- [PROBLEM DETAILS]:
Please revise these records so that every "GUI agent" becomes "GUI assistant", with nothing else changed.

-- start of DATA EXTRACT --

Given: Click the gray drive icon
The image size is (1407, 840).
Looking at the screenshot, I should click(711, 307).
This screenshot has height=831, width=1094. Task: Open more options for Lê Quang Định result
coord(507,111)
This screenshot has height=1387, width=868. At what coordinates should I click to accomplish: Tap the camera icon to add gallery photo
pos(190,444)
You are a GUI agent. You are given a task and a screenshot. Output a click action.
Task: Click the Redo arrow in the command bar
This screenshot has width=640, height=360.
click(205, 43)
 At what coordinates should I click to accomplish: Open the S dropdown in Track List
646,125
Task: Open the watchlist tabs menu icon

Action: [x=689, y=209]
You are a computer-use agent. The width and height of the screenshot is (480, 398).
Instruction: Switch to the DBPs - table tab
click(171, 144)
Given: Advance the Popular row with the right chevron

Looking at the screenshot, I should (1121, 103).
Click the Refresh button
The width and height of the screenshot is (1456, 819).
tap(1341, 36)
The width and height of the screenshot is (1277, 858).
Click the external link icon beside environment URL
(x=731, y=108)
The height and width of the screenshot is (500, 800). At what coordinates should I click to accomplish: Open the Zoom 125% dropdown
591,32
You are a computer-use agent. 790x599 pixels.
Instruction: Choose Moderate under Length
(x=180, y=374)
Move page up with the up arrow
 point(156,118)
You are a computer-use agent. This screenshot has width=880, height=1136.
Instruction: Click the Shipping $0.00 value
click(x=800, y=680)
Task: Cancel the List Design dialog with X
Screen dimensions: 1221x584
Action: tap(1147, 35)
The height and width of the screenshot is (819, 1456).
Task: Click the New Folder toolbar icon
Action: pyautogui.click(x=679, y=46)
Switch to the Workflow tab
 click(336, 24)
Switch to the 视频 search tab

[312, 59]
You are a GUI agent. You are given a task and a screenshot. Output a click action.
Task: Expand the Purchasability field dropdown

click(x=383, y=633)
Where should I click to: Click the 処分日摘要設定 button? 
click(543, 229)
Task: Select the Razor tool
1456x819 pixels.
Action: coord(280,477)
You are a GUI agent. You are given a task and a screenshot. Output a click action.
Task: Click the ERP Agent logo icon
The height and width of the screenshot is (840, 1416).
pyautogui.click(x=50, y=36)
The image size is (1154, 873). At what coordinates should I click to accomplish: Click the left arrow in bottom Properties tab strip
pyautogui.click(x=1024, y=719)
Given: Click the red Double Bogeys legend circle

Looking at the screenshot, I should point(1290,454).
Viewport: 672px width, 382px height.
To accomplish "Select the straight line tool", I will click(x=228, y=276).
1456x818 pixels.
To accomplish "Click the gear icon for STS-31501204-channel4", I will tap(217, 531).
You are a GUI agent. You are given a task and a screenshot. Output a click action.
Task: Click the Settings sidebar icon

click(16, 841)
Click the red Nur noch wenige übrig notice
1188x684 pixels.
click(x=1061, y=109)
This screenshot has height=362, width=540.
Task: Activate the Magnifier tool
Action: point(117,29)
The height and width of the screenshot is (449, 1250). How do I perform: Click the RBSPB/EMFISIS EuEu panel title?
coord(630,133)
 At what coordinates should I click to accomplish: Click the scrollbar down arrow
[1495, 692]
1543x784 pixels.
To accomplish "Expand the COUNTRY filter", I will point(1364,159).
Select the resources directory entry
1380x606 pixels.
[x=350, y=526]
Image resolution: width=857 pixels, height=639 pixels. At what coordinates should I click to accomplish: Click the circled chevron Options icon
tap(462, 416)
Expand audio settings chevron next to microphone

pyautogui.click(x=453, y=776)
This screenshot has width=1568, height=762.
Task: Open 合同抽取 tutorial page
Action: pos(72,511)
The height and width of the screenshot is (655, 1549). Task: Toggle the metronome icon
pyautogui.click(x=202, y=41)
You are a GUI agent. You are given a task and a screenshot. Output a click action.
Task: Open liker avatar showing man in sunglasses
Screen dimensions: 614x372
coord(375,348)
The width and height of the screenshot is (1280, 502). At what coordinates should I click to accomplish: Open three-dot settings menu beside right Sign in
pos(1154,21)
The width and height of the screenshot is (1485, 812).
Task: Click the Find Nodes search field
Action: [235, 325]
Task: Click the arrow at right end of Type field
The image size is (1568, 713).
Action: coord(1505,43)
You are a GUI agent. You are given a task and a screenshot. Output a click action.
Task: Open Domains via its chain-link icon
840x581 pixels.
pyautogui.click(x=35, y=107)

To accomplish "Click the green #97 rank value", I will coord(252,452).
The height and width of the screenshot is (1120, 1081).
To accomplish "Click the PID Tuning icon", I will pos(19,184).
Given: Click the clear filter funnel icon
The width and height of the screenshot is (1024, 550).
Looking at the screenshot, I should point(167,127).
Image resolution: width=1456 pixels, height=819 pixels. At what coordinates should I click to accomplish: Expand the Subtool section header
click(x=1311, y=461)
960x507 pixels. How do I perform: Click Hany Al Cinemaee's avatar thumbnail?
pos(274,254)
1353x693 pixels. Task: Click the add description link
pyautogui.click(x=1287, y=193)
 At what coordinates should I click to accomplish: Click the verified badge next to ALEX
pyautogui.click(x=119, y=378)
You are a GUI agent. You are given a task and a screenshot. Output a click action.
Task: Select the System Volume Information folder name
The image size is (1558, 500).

-- end of DATA EXTRACT --

- [RESPONSE TO THIS EXERCISE]:
Given: Click the gray drive icon
The image size is (1407, 840).
Looking at the screenshot, I should click(711, 307).
This screenshot has height=831, width=1094. Task: Open more options for Lê Quang Định result
coord(507,111)
This screenshot has height=1387, width=868. At what coordinates should I click to accomplish: Tap the camera icon to add gallery photo
pos(190,444)
You are a GUI assistant. You are given a task and a screenshot. Output a click action.
Task: Click the Redo arrow in the command bar
This screenshot has width=640, height=360.
click(205, 43)
 At what coordinates should I click to accomplish: Open the S dropdown in Track List
646,125
Task: Open the watchlist tabs menu icon

Action: [x=689, y=209]
You are a computer-use agent. The width and height of the screenshot is (480, 398).
Instruction: Switch to the DBPs - table tab
click(171, 144)
Given: Advance the Popular row with the right chevron

Looking at the screenshot, I should (1121, 103).
Click the Refresh button
The width and height of the screenshot is (1456, 819).
tap(1341, 36)
The width and height of the screenshot is (1277, 858).
Click the external link icon beside environment URL
(x=731, y=108)
The height and width of the screenshot is (500, 800). At what coordinates should I click to accomplish: Open the Zoom 125% dropdown
591,32
You are a computer-use agent. 790x599 pixels.
Instruction: Choose Moderate under Length
(x=180, y=374)
Move page up with the up arrow
 point(156,118)
You are a computer-use agent. This screenshot has width=880, height=1136.
Instruction: Click the Shipping $0.00 value
click(x=800, y=680)
Task: Cancel the List Design dialog with X
Screen dimensions: 1221x584
Action: tap(1147, 35)
The height and width of the screenshot is (819, 1456).
Task: Click the New Folder toolbar icon
Action: pyautogui.click(x=679, y=46)
Switch to the Workflow tab
 click(336, 24)
Switch to the 视频 search tab

[312, 59]
You are a GUI assistant. You are given a task and a screenshot. Output a click action.
Task: Expand the Purchasability field dropdown

click(x=383, y=633)
Where should I click to: Click the 処分日摘要設定 button? 
click(543, 229)
Task: Select the Razor tool
1456x819 pixels.
Action: coord(280,477)
You are a GUI assistant. You are given a task and a screenshot. Output a click action.
Task: Click the ERP Agent logo icon
The height and width of the screenshot is (840, 1416).
pyautogui.click(x=50, y=36)
The image size is (1154, 873). At what coordinates should I click to accomplish: Click the left arrow in bottom Properties tab strip
pyautogui.click(x=1024, y=719)
Given: Click the red Double Bogeys legend circle

Looking at the screenshot, I should point(1290,454).
Viewport: 672px width, 382px height.
To accomplish "Select the straight line tool", I will click(x=228, y=276).
1456x818 pixels.
To accomplish "Click the gear icon for STS-31501204-channel4", I will tap(217, 531).
You are a GUI assistant. You are given a task and a screenshot. Output a click action.
Task: Click the Settings sidebar icon

click(16, 841)
Click the red Nur noch wenige übrig notice
1188x684 pixels.
click(x=1061, y=109)
This screenshot has height=362, width=540.
Task: Activate the Magnifier tool
Action: point(117,29)
The height and width of the screenshot is (449, 1250). How do I perform: Click the RBSPB/EMFISIS EuEu panel title?
coord(630,133)
 At what coordinates should I click to accomplish: Click the scrollbar down arrow
[1495, 692]
1543x784 pixels.
To accomplish "Expand the COUNTRY filter", I will point(1364,159).
Select the resources directory entry
1380x606 pixels.
[x=350, y=526]
Image resolution: width=857 pixels, height=639 pixels. At what coordinates should I click to accomplish: Click the circled chevron Options icon
tap(462, 416)
Expand audio settings chevron next to microphone

pyautogui.click(x=453, y=776)
This screenshot has width=1568, height=762.
Task: Open 合同抽取 tutorial page
Action: pos(72,511)
The height and width of the screenshot is (655, 1549). Task: Toggle the metronome icon
pyautogui.click(x=202, y=41)
You are a GUI assistant. You are given a task and a screenshot. Output a click action.
Task: Open liker avatar showing man in sunglasses
Screen dimensions: 614x372
coord(375,348)
The width and height of the screenshot is (1280, 502). At what coordinates should I click to accomplish: Open three-dot settings menu beside right Sign in
pos(1154,21)
The width and height of the screenshot is (1485, 812).
Task: Click the Find Nodes search field
Action: [235, 325]
Task: Click the arrow at right end of Type field
The image size is (1568, 713).
Action: coord(1505,43)
You are a GUI assistant. You are given a task and a screenshot. Output a click action.
Task: Open Domains via its chain-link icon
840x581 pixels.
pyautogui.click(x=35, y=107)

To accomplish "Click the green #97 rank value", I will coord(252,452).
The height and width of the screenshot is (1120, 1081).
To accomplish "Click the PID Tuning icon", I will pos(19,184).
Given: Click the clear filter funnel icon
The width and height of the screenshot is (1024, 550).
Looking at the screenshot, I should point(167,127).
Image resolution: width=1456 pixels, height=819 pixels. At what coordinates should I click to accomplish: Expand the Subtool section header
click(x=1311, y=461)
960x507 pixels. How do I perform: Click Hany Al Cinemaee's avatar thumbnail?
pos(274,254)
1353x693 pixels. Task: Click the add description link
pyautogui.click(x=1287, y=193)
 At what coordinates should I click to accomplish: Click the verified badge next to ALEX
pyautogui.click(x=119, y=378)
You are a GUI assistant. You are given a task and a screenshot. Output a click action.
Task: Select the System Volume Information folder name
The image size is (1558, 500).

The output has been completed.